Marketer has himself in quite a pickle

Frank Schlesinger sells his canned creations every Saturday morning at West Windsor Farmers’ Market. (Photo by Richard Skelly)
SOUTH BRUNSWICK, N.J. — Heady with success from awards he won for canning at the Middlesex County Fair a decade ago, Frank Schlesinger launched his pickled peppers business. He wasn’t sure what to expect, but said he was ready to work hard.
“Middlesex County Fair has the canning competition every August, and over the span of about five years, I began with some salsa and then some pickled peppers and finally won a first-place prize with some relish,” he explained on Nov. 21 at the West Windsor Farmers’ Market.
“To make a little extra money out of high school, I began working in a restaurant and eventually worked my way up to line cook,” he said.
Schlesinger grew up in Maplewood and went to engineering school at New Jersey Institute of Technology. He bounced around in the corporate world as an electrical engineer in the 1980s and met his wife, Elizabeth, a social worker, in the 1990s.
“I always liked to garden. After my wife and I got an apartment in South River, the guy next to me was growing container plants in his apartment. He was leaving, and he had some pepper and tomato plants that he gave me. By the end of the season I had more produce than I could use.”
That led him to the next logical step, canning the peppers and tomatoes.
With his wife’s support, Frank’s Pickled Peppers is now at the point that he’s considering renaming it, to better reflect the range of jams, jellies and chutneys he produces at a commercial kitchen in Ewing Township.
“I’m thinking either ‘Garden State’ or ‘Middlesex Canning,’ perhaps.”
Schlesinger sells his canned creations every Saturday morning at West Windsor Farmers’ Market.
He began canning in earnest after he and his wife Elizabeth moved to a single-family home in the Dayton section of South Brunswick.
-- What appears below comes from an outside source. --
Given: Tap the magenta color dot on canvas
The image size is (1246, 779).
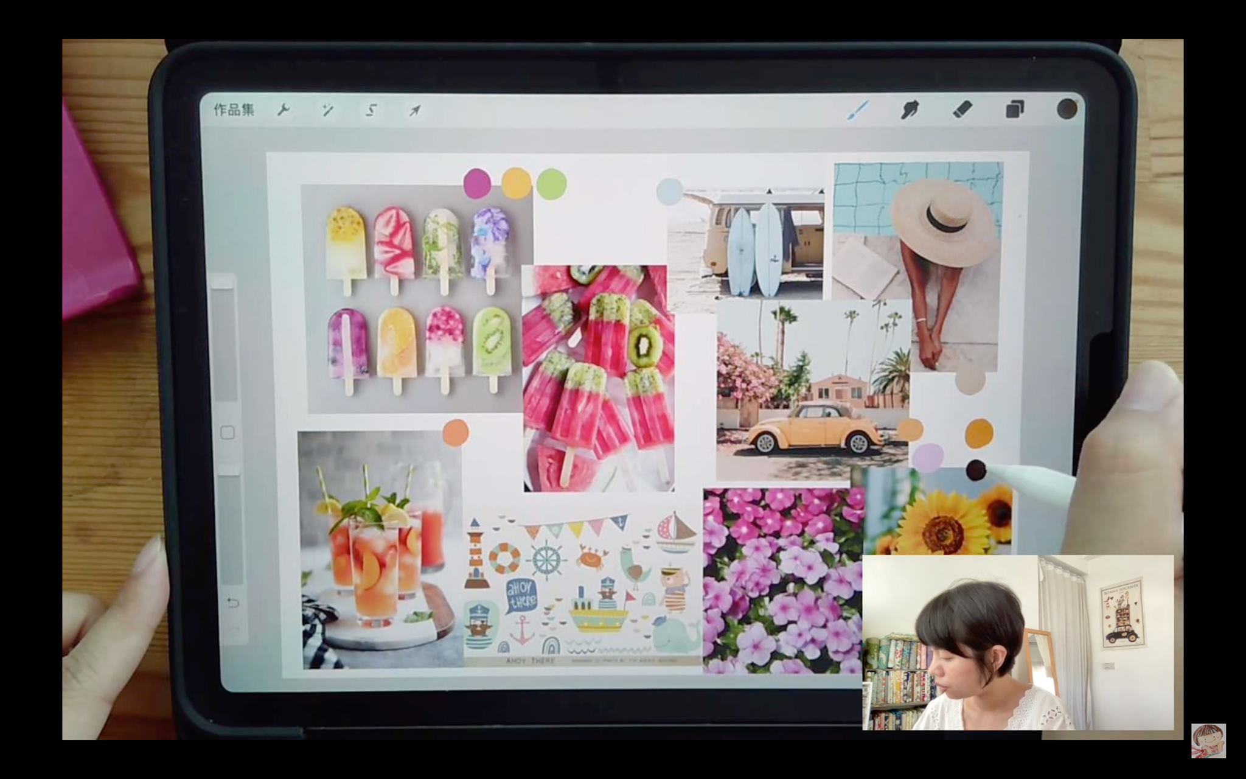Looking at the screenshot, I should coord(477,183).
He launched Frank’s Pickled Peppers in the spring of 2011, working out of the charity organization’s Elijah’s Promise soup kitchen, a commercial kitchen in New Brunswick.
“I figured if the judges at the county fair liked my product enough to award ribbons, there must be a business opportunity here. I began making baskets for friends and family, and entering in small holiday craft shows. The baskets would include salsa and relish.”
At first he was doing large jobs of pickled items, but in recent years he’s expanded into jams and jellies. His product line includes pickled peppers, salsa, a salsa verde’, green pickled relish, Sweet Jersey corn relish, pickled beets, tomato free salsa, salt and sugar-free products and more recently, jams and jellies including jalapeno-spiced jellies. He also makes pick-a-lilly relish, a cucumber-free relish with peppers, cabbage and tomatoes.
One of his most recent additions to his product line is frog jam.
“We were coming back from a trip down South, and saw these signs for frog jam. I finally figured out what this was,” he said, “with my frog jam I say no frog was harmed during the making of this jam; it’s made with fig, raspberry, orange and ginger, which is how they get the name frog jam.”
“I like to take different areas of the country where certain vegetables are popular and create products from them,” he said, “things like hot pepper jam.”
Like any farmer looking to improve, he listens to his customers.
“After I hear a third request, I’ll find a way to add it to my product line,” Schlesinger said.
This year he was approached by a couple of different farms who wanted to sell value-added products through their farm stands, but had no access to a commercial kitchen.
“So I would take their product to the kitchen and make up what they wanted me to make, deliver to them, invoice them, and then they’d sell it through their retail store.”
He began working with area farmers like Gabe Siciliano at Abe’s Acres in Hightstown, Christine from Krowicki Farms in New Egypt and Mike Rassweiller at North Slope Farm in West Amwell to create value-added products for them, using their produce.
“Now we have a number of farmer-vendors here who are collaborating with me to offer value-added products through their CSA programs,” Schlesinger said.
He credits his commercial kitchen, Something Special Kitchen and Commissary in Ewing Township and his wife, Elizabeth Schreiber, for allowing his business to expand to the point that it has, as well as those judges in 2011 at the Middlesex County Fair in East Brunswick. He also credits his daughter Rachel, who helps him out with bigger projects at the kitchen in Ewing.
“It used to be, my goal at the farmers’ market was to see how much I could sell to the public,” he related.
“Now, most of my income is coming from the value-added products I do with farmers. Now, I’m just trying to keep up with demand.”